Gibt es inzwischen Ansätze einer sinnvollen Rettung durch die Bundesregierung ?

Leider nein. Die reduzierten Mehrwertsteuersätze gelten nur bis zum Jahresende, und bis dahin werden wir keine signifikante Steigerung der Umsätze verzeichnen können. Diese Maßnahme stellt zumindest für unsere Branche den "berühmten Tropfen auf heißen Stein" dar, der bereits von den Umstellungskosten aufgefressen wird. Gleiches gilt auch für die Umsatzsteuerreduktion bei Speisen von 19 Prozent auf 7 Prozent, auch wenn diese bis Ende Juni 2021 gilt. In beiden Fällen soll laut Politik die Differenz an den Verbraucher weitergegeben werden. Da 70 Prozent der Geschäftskunden Verträge mit uns abschließen, rechnen wir ohnehin auf Nettobasis ab. Die gesenkte Umsatzsteuer ist für uns also irrelevant. Also wie sagen wir in Köln gerne: "Dreimal null ist null."

Das Gespräch führteVolker Feuerstein.Zur Person

Der Diplomkaufmann Dirk Iserlohe (55) wurde 1995 Partner des damaligen Emissionshauses Ebertz & Partner in Köln, zu der auch die Dorint Hotelgesellschaft gehört hat. In seiner Funktion als geschäftsführender Gesellschafter schaffte der Unternehmer im Jahr 2006 die Basis für die Gründung der " Neue Dorint GmbH " mit damals 41 Hotels .

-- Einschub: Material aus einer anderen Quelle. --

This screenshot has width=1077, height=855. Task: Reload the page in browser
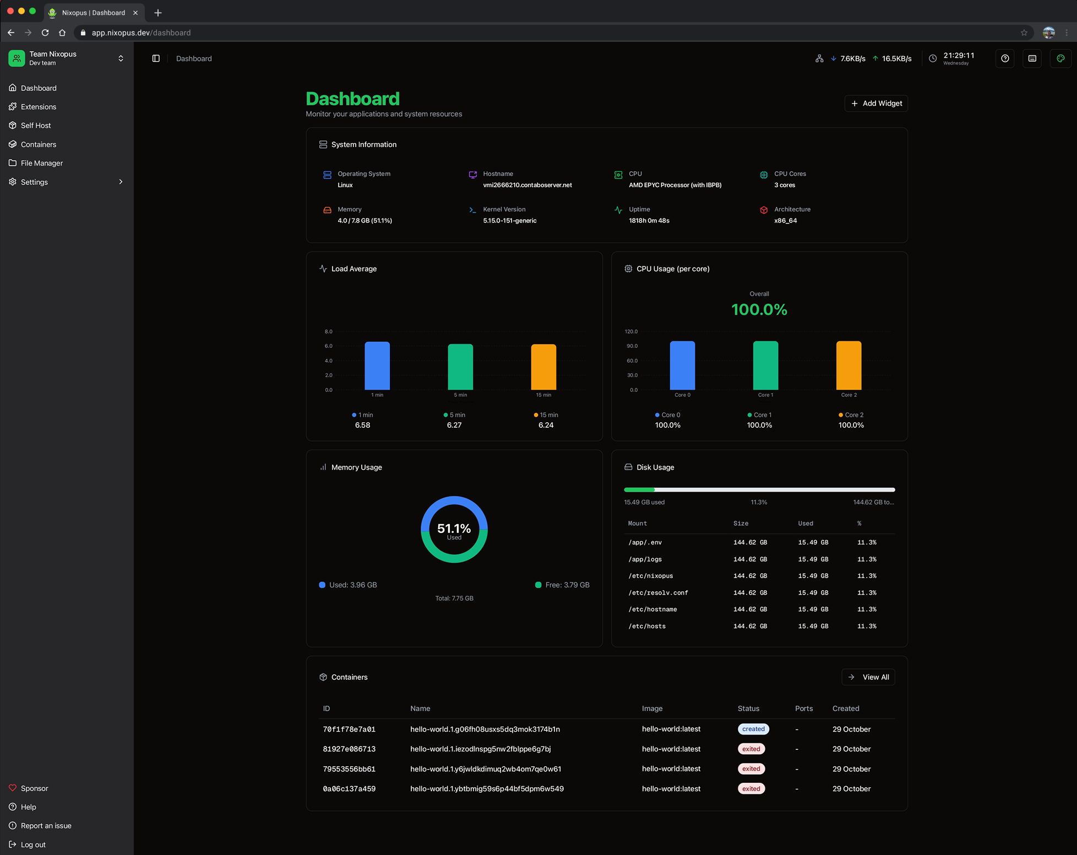tap(45, 32)
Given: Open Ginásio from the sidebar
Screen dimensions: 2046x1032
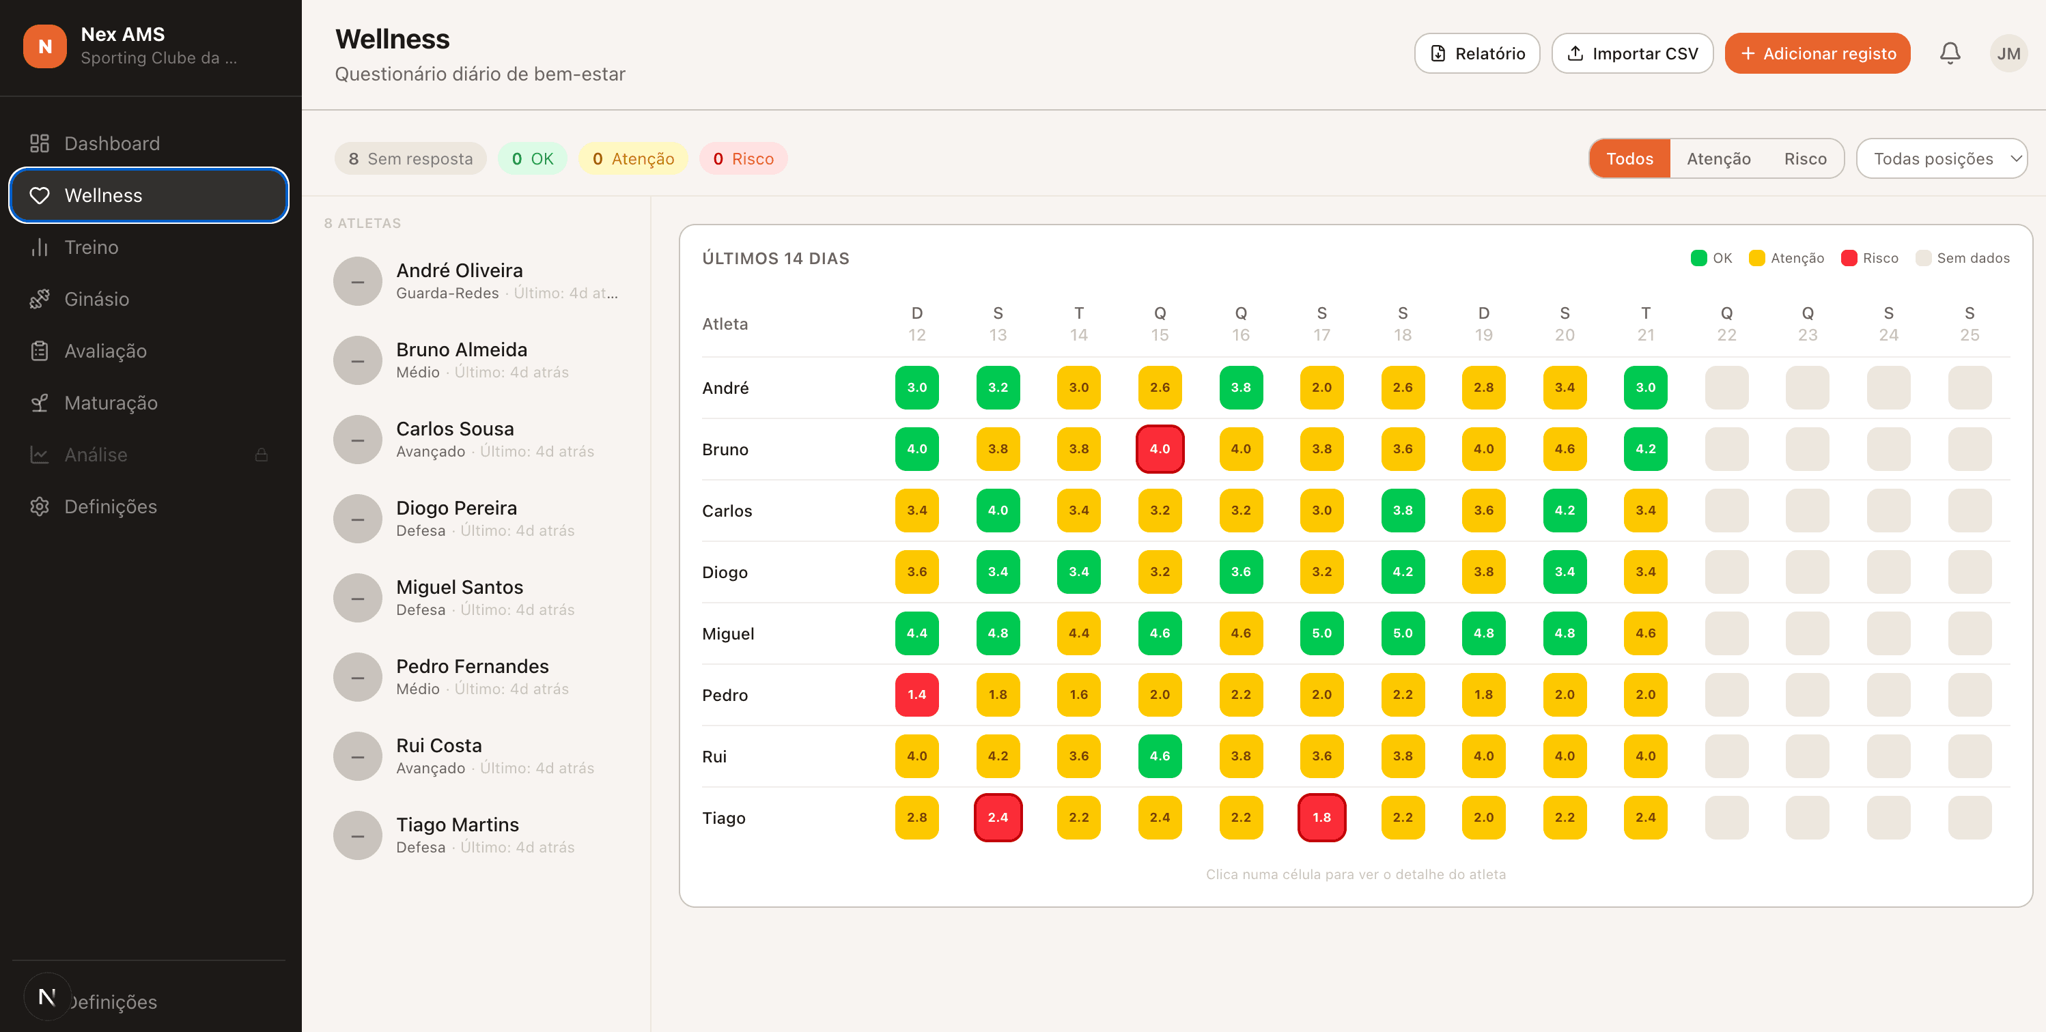Looking at the screenshot, I should (96, 298).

Zwei Jahre später wurde Iserlohe geschäftsführender Mehrheitsgesellschafter der E&P Holding GmbH & Co. KG und ist seitdem im Aufsichtsrat der heutigen Dorint GmbH. Ende 2016 gründete Dirk Iserlohe mit namhaften Investoren die Honestis AG mit den Unternehmensbereichen "Real Estate" und "Hospitality". Seit Januar 2017 ist Iserlohe alleiniger Vorstand dieser Finanzholding mit Sitz in Köln.

Am 27. Juni 2019 wurde Dirk Iserlohe einstimmig zum Vorsitzenden des Dorint Aufsichtsrates gewählt.

Der Familien-Unternehmer ist mit der Kölner Künstlerin Heike Iserlohe verheiratet, die aus Fulda stammt. Sie haben eine 16-jährige Tochter.

Die Dorint Hotels

Dorint Hotels & Resorts wurde 1959 gegründet und gehört heute zur Dorint Hospitality & Innovation GmbH. Alleiniger Gesellschafter ist die Honestis AG von Dirk Iserlohe. Dorint betreibt 61 Hotels , davon sind 38 Pacht-, 4 Management- und 19 Franchisebetriebe. Das Unternehmen hat 10 100 Zimmer mit 19 500 Betten. Der Umsatz lag 2019 bei einer Belegung von durchschnittlich 68 Prozent bei 250 Millionen Euro. Damit zählt Dorint zu den größten Hotelgruppen in Deutschland.